見慣れてしまったYahoo!やGoogle、IBMなどの社名だが、その由来をご存知だろうか?


多いのは「創業者名と創業地名」

 社名の付け方でポピュラーなのは、創業者の名前を採用するというもの。世界的なIT企業でいえば、まずヒューレット・パッカード。1939年に同社を創業したウィリアム・ヒューレットとデビッド・パッカードの名前が社名の由来になっている。大手PCメーカーのデルも同様で、1984年に創業したマイケル・デル会長の名前がそのまま社名になっている。

 日本でも創業者の名前に由来する企業は多いが、大手IT企業の中にもいくつかある。最も有名なのは、松下幸之助が創業した松下電器産業だが、同社は2008年10月にコーポレートブランドの「パナソニック」に社名を変更する予定だ。ほかには、沖牙太郎が創業した沖電気工業、樫尾忠雄が創業したカシオ計算機などが創業者に由来する社名として挙げられる。

 創業者の名前と同じく、社名の由来として多いのが創業地の名前。シスコシステムズの「シスコ」はサンフランシスコから採ったものであり、アドビシステムズの「アドビ」は、創業メンバーの自宅裏を流れる川の名前だ。日本では、茨城県日立市で創業した日立製作所が有名だが、「日立」という地名はそもそも、葵の印籠でお馴染みの水戸黄門(徳川光圀)が名付けたものだという。部分的に地名が残る社名としては、東京芝浦電気から社名変更した東芝、京都セラミックから社名変更した京セラなどがある。

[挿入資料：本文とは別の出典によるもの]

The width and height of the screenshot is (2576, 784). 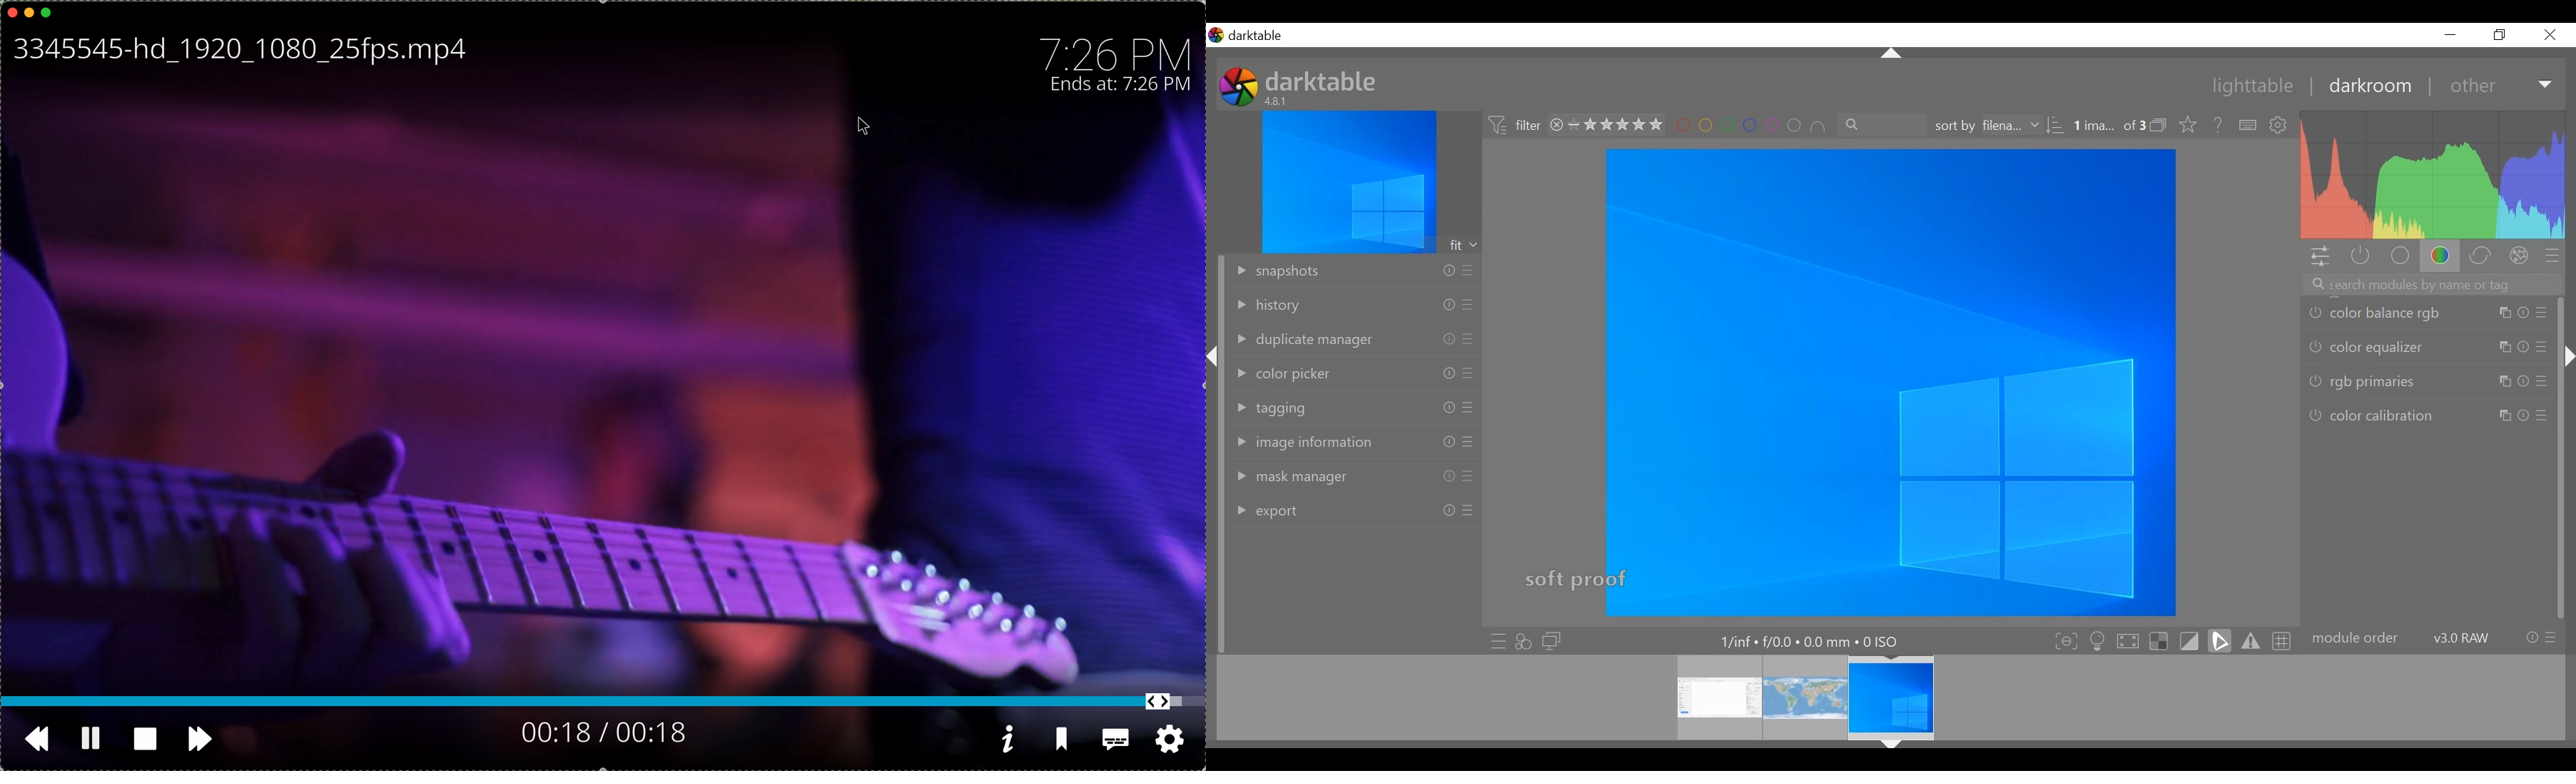 What do you see at coordinates (2520, 256) in the screenshot?
I see `effect` at bounding box center [2520, 256].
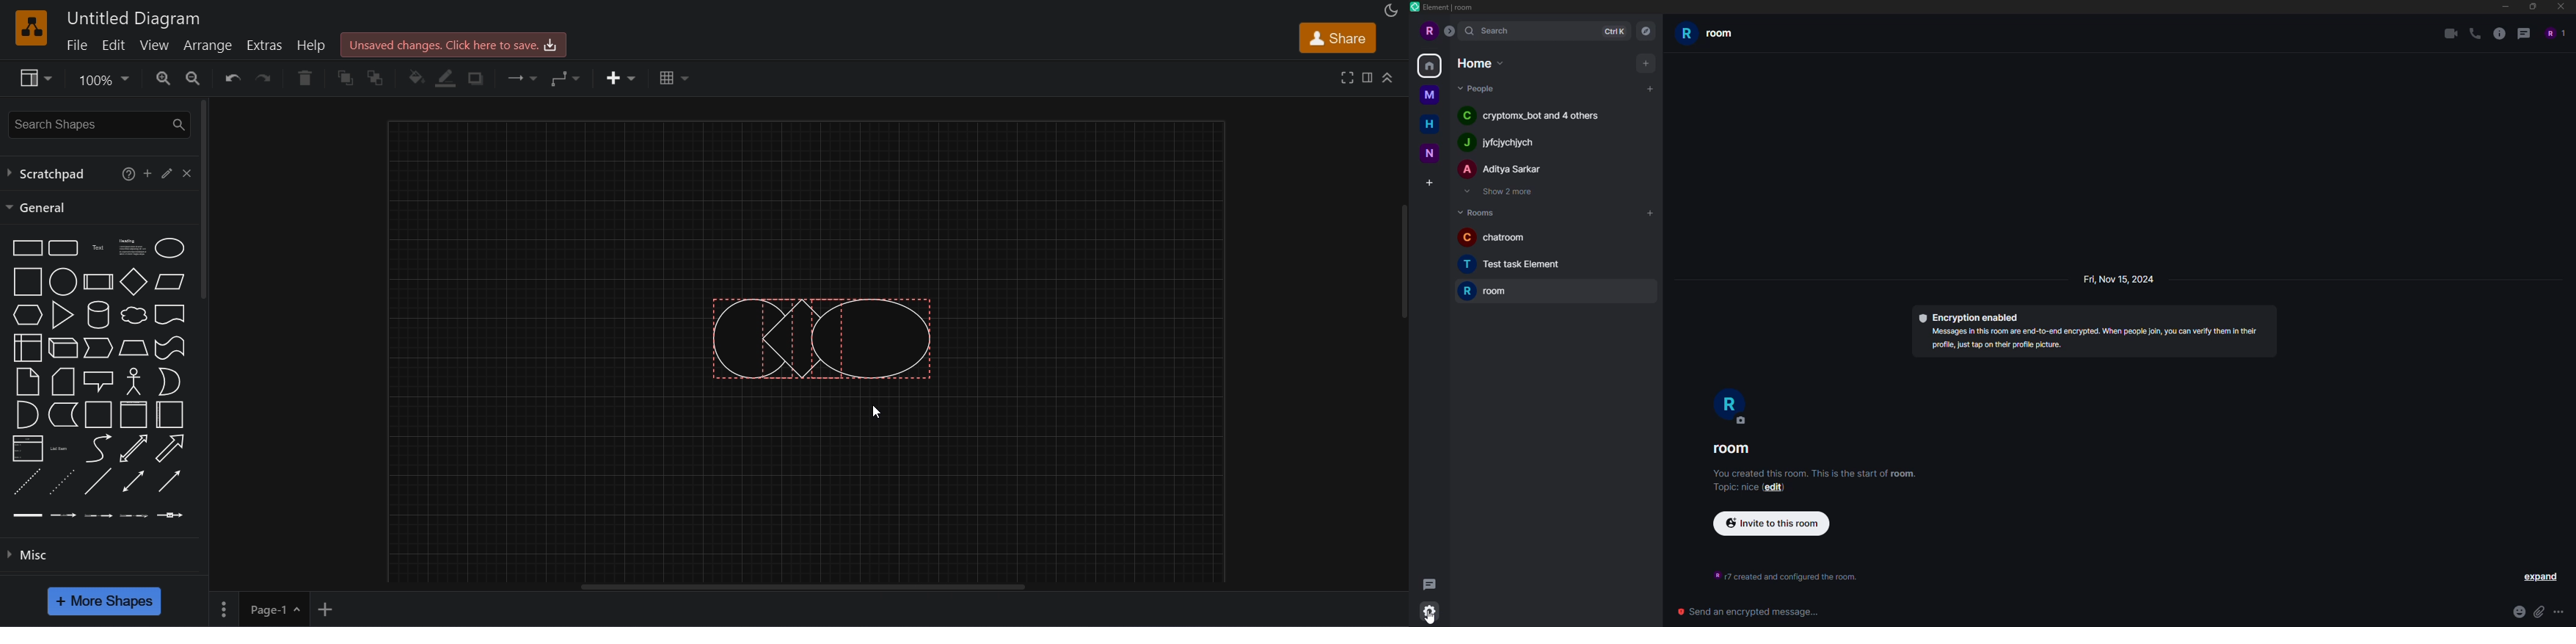 Image resolution: width=2576 pixels, height=644 pixels. What do you see at coordinates (1478, 89) in the screenshot?
I see `people` at bounding box center [1478, 89].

 キーワードの頭文字を並べる形で省略し、社名とする企業も多いが、その代表と言えるのが、アイ・ビー・エムだろう。この社名は、創立者のトーマス・J・ワトソン・シニアが名付けたInternational Business Machinesの頭文字を並べたものだ。

oracle.gif Oracleの中国語表記は甲骨文

 事業領域を社名に採用した企業としては、マイクロソフトやインテルが挙げられる。ビル・ゲイツとポール・アレンが創業したマイクロソフトは、マイクロコンピュータのソフトウェアを作る企業という意味から名付けられた。一方のインテルは、インテグレイテッド・エレクトロニクスを略したもの。ただし、当初は創業者のゴードン・ムーア名誉会長とロバート・ノイスの名前から、ムーア・ノイスという社名にしようと考えていたという噂もある。

 サン・マイクロシステムズのSunは、Stanford University Networkの略。創業メンバーの1人、アンディ・ベクトルシャイムがスタンフォード大学のネットワーク用ワークステーションを自作したことに由来する。預言や神託を意味する英単語と同じ綴りのオラクルは、創業者のラリー・エリソンが開発に携わったCIA向けのデータベース「Oak Ridge Automatic Computer and Logical Engine」の頭文字から採ったものだと言われている。ちなみに同社の中国語表記は「甲骨文」。歴史の授業で習った通り、動物の骨や甲羅に記されたお告げを意味し、まさに神託、オラクルとなる。